For athletes, consider biking up the mountain. It features gradual to more challenging slopes on its 1,530 foot climb to the summit. The ride back down is well worth the sore legs. You could also hike one of the trails that lead to the top.
Located along Park Loop Road, midway between Great Head and Otter Cliffs, Thunder Hole is well worth a visit when conditions are right. Visit during low tide and Thunder Hole appears to merely be a narrow granite cave, but visit during high tide when the wind blows the crashing waves up inside the cave and the effect is truly awesome. As each wave crashes into the cave, the air inside is forced out, making a loud, thundering sound, hence the name: 'Thunder Hole'. The effect is greatest during stormy weather. You won't be able to get close enough to view the actual cave, but the water will crash and spray all the way to the road if you're adventurous enough to stick around.
========================
WHAT IS ASKED>
Please continue the passage on Thunder Hole and the climb to the summit, starting right after its final sentence. The material that follows comes from a separate source.

DATA ENTRIES>
========================
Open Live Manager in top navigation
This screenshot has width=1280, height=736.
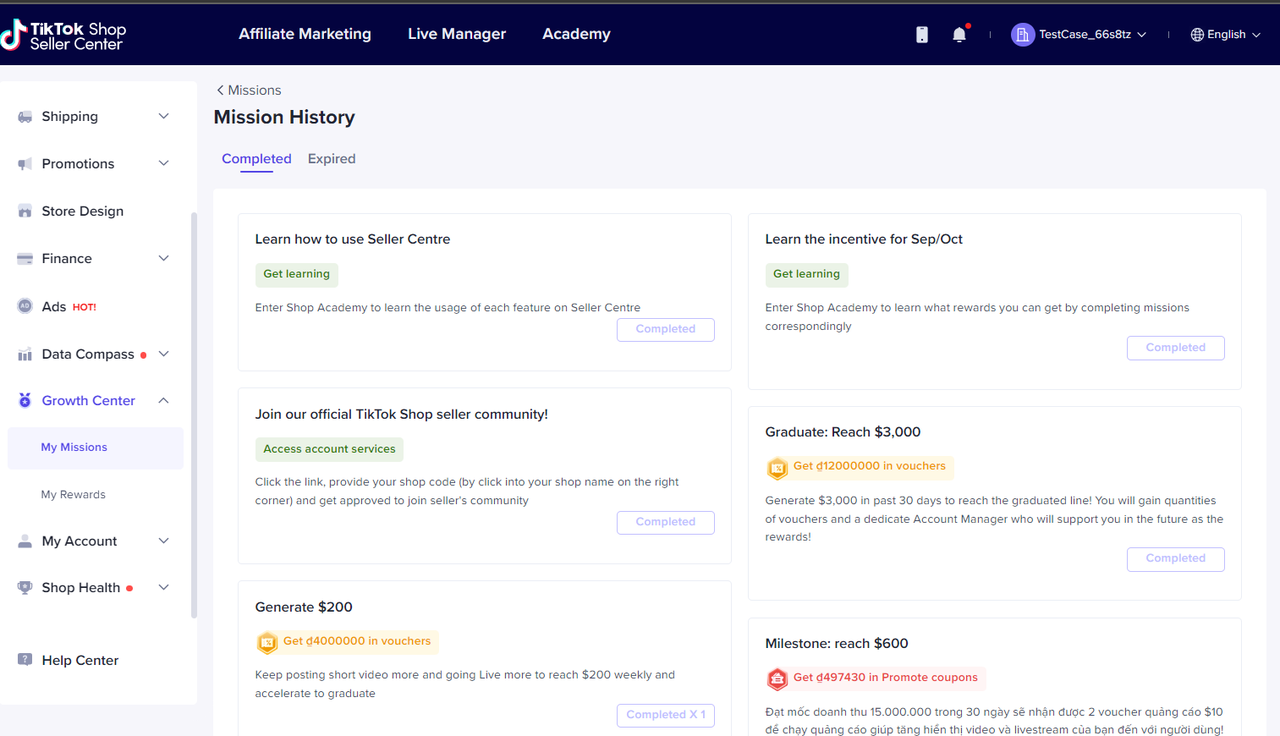tap(456, 34)
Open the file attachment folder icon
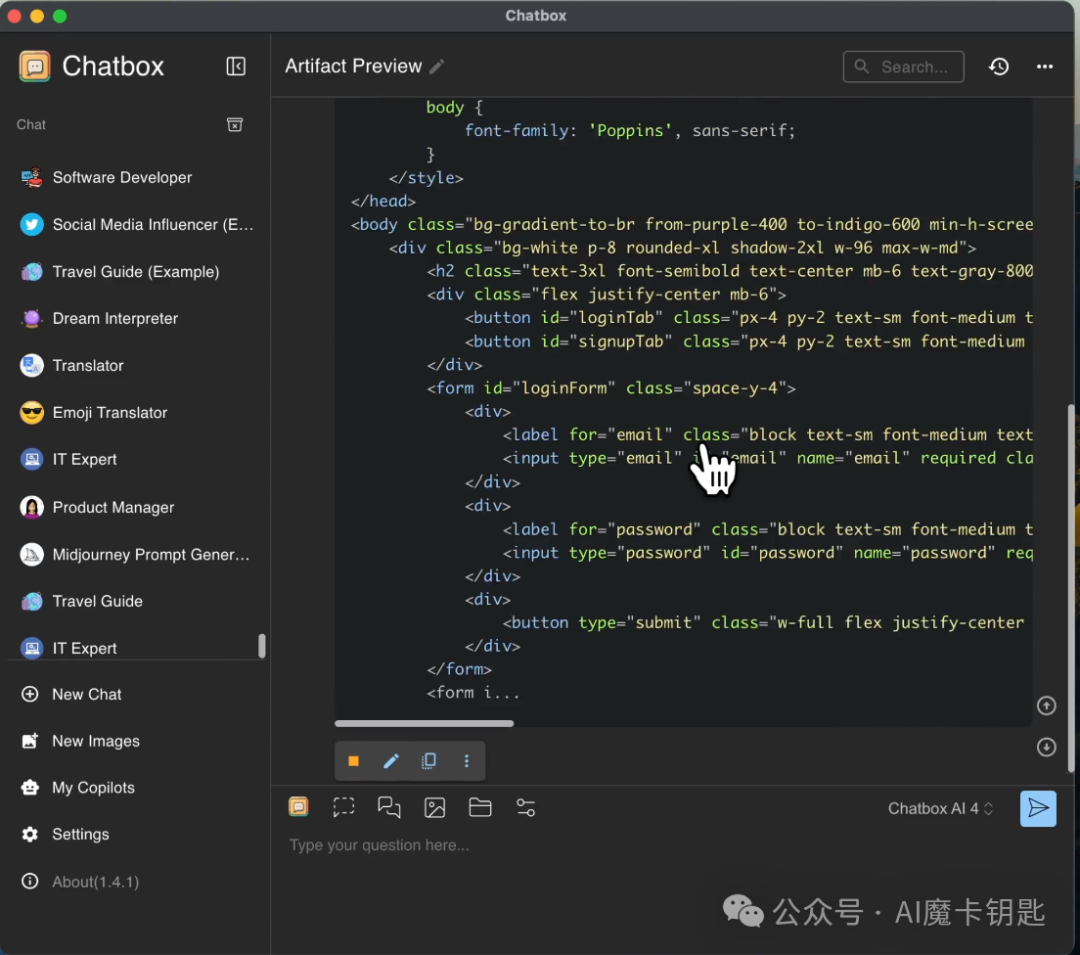The width and height of the screenshot is (1080, 955). tap(480, 807)
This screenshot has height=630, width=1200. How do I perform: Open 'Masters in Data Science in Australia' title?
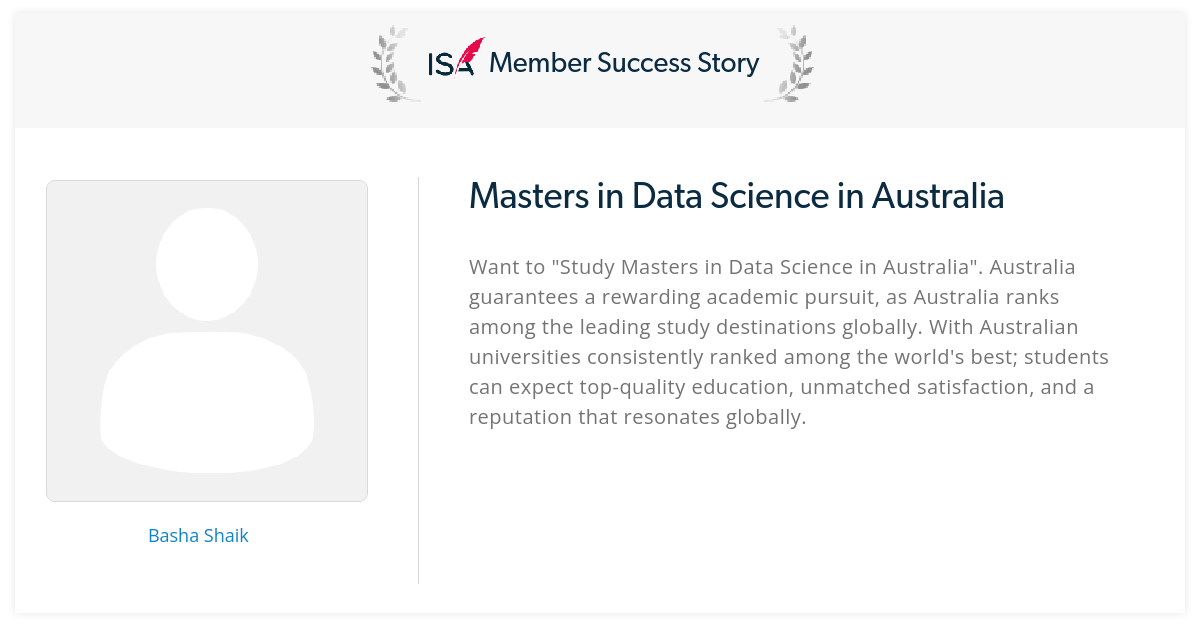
========================
RESULT OF THIS TASK>
Jordan Pond and The Bubbles
Jordan Park is located in a park dotted with glacier-carved ponds and lakes on the western side of Park Loop Road. Its waters are clear and cool. Penobscot Mountain flanks its shores to the west and Pemetic Mountain to the east, both of which are accessible by hiking trails. The view that sets Jordan Pond apart lies to the north. Rising from the shore are a pair of rounded mountains aptly named The Bubbles.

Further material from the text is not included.